It would be both self defeating and hypocritical to ignore the link between America’s prisons – its 21st century slave plantations internally – and the increasingly undeniable exposé of U.S. barbarism towards people of color externally. If the plight of the millions of incarcerated men and women in the U.S. is not seriously addressed, and soon, it will be at the deadly peril of U.S. society as a whole, and Black people in particular.

The potential of prisoners

Many, indeed most, of our men and women incarcerated in U.S. prisons have the potential to be our next Malcolm Xs or Fannie Lou Hamers, if they are not abandoned; and we need them here and now more than ever.

Words fail utterly to explain how important it is for prisoners to keep their spirits intact, their hope strong and their wits sharp.
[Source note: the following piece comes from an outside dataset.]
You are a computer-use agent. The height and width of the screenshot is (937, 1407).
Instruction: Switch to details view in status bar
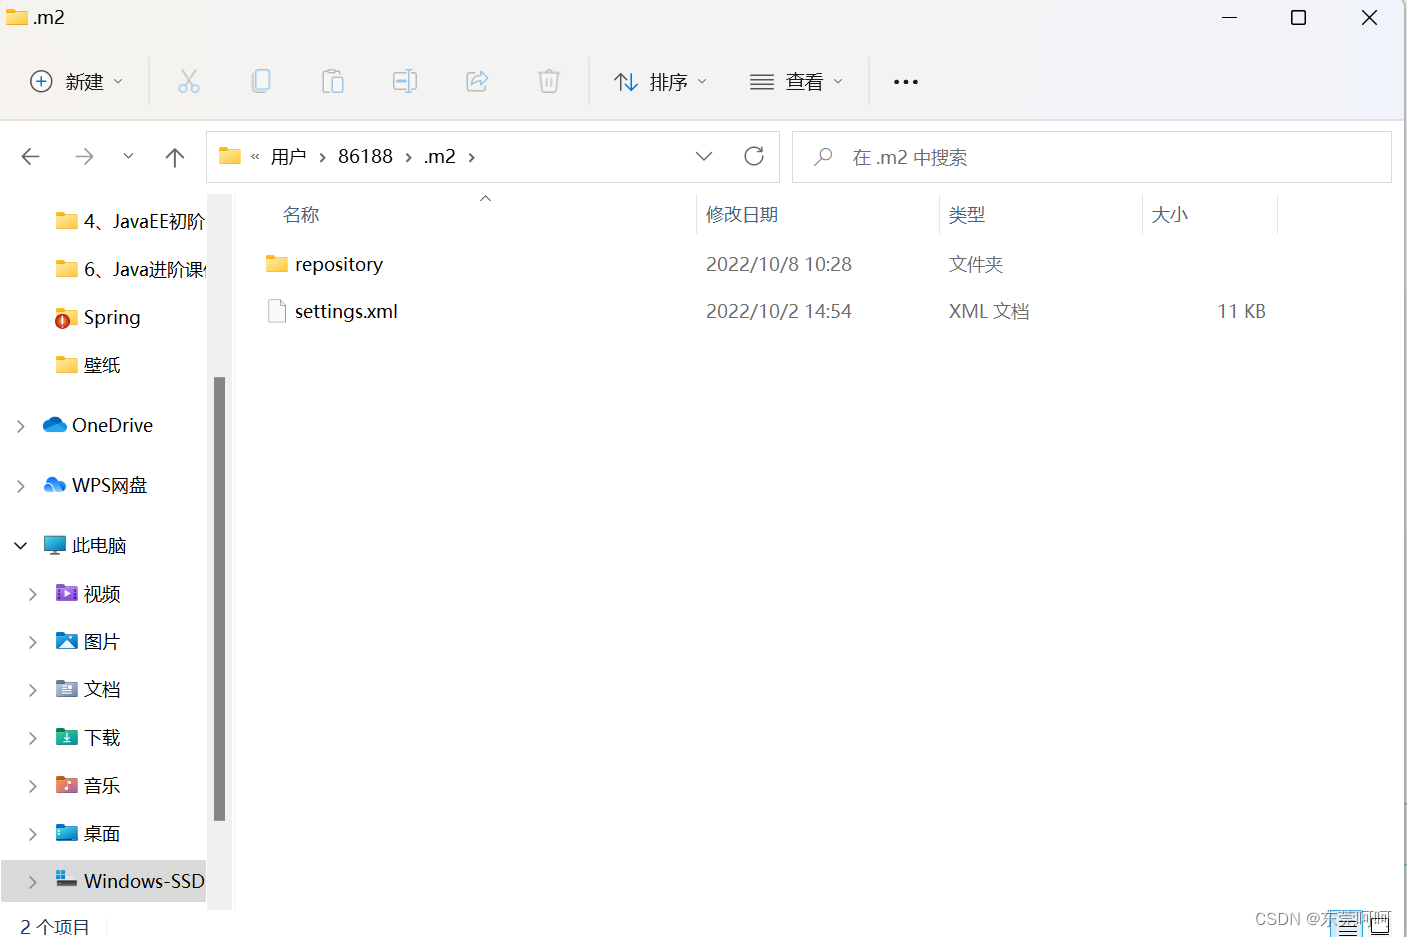click(1345, 923)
Prisons in America exist fundamentally not only to profit from the labor of prisoners but also, as on the U.S. plantations of old, to dehumanize and break their very human spirit. Prisoners have the often very painful advantage of experiencing society precisely as it really is with little or no pretense or cushioning.

I reiterate: In addition to being laborers with no de facto rights, prisoners are fundamentally the ongoing prey of institutional authorities who engage in the daily stripping away, layer by layer, of their very humanity – which is of course an integral part of maintaining slavery while simultaneously virtually guaranteeing the ultimate return to prison of some ex-prisoners [i.e. recidivism]. It is America’s 21st century slavery.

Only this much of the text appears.